Screenshot and document pointing data:
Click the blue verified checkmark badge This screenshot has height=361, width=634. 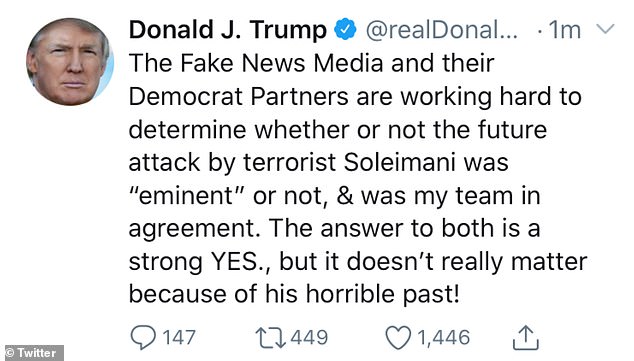click(x=345, y=29)
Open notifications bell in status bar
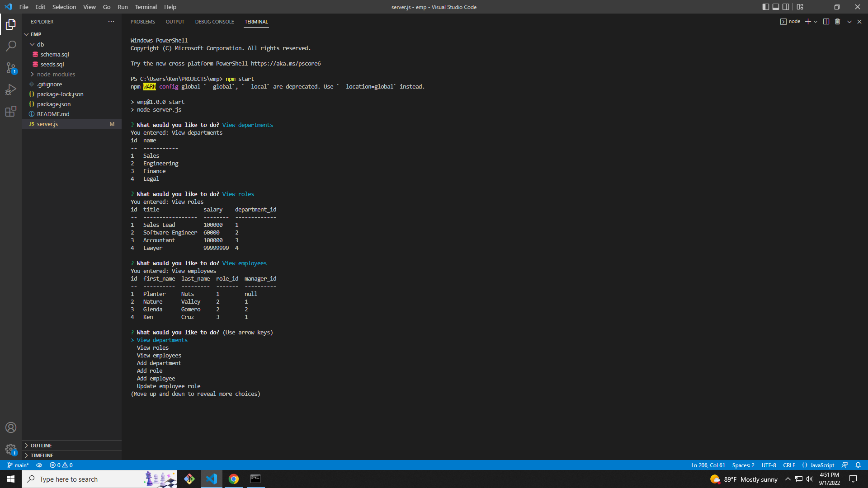Image resolution: width=868 pixels, height=488 pixels. [858, 465]
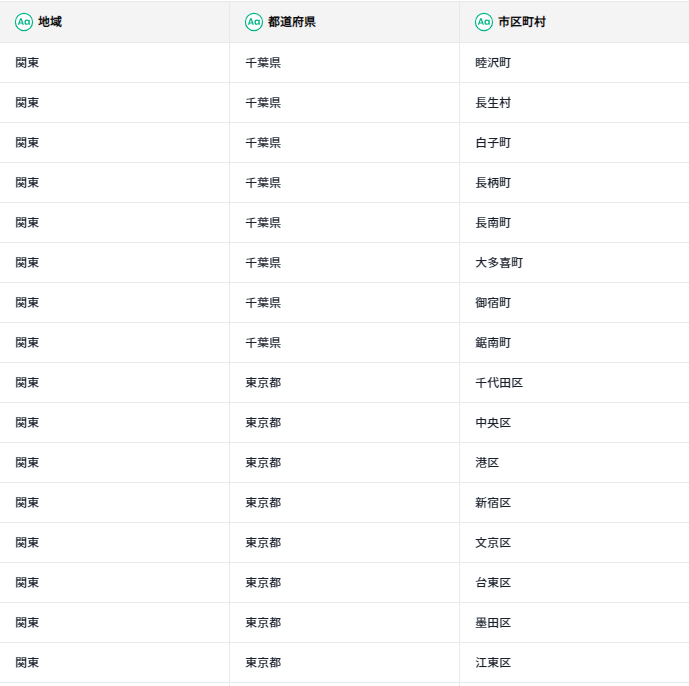Viewport: 689px width, 686px height.
Task: Click the 御宿町 cell
Action: click(x=574, y=303)
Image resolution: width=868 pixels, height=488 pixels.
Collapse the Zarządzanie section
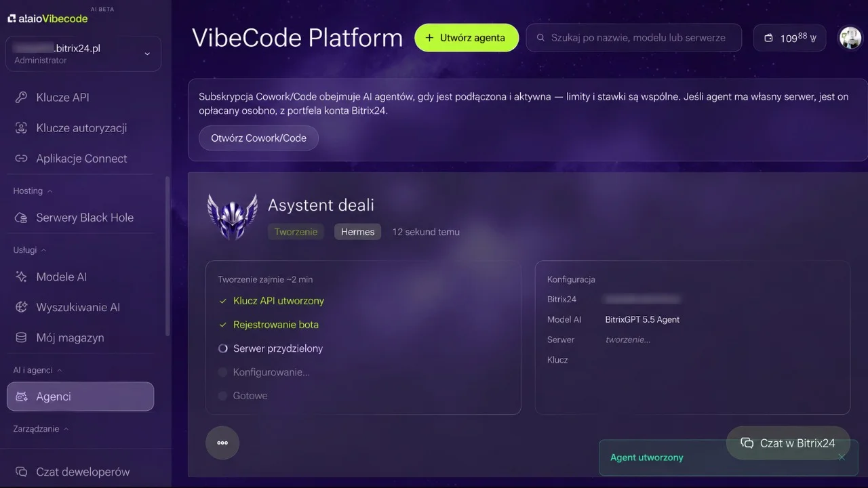pyautogui.click(x=41, y=429)
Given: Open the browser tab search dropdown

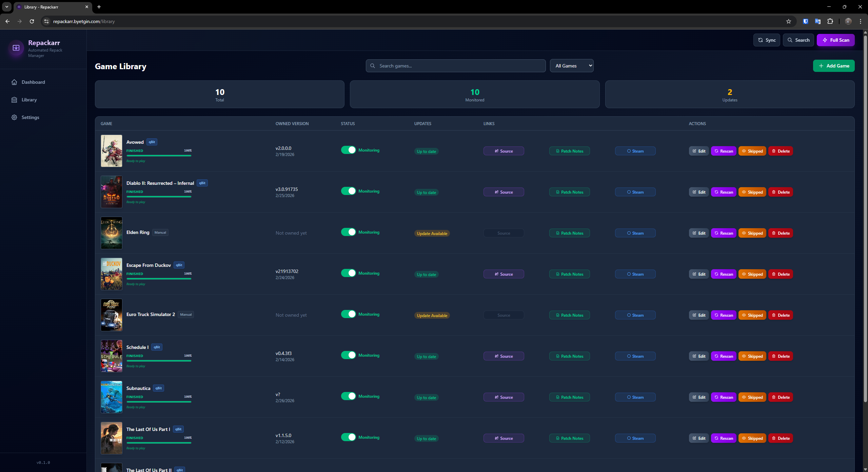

Problem requirements: Pull out the records word for word from the line with "Open notifications bell in status bar" through the end of the records, and leave the pictures out of your answer.

Exercise output:
Open notifications bell in status bar
Image resolution: width=868 pixels, height=488 pixels. [858, 465]
Viewport: 689px width, 686px height.
Task: Click the 御宿町 cell
Action: click(x=574, y=303)
Image resolution: width=868 pixels, height=488 pixels.
Collapse the Zarządzanie section
pyautogui.click(x=41, y=429)
Given: Open the browser tab search dropdown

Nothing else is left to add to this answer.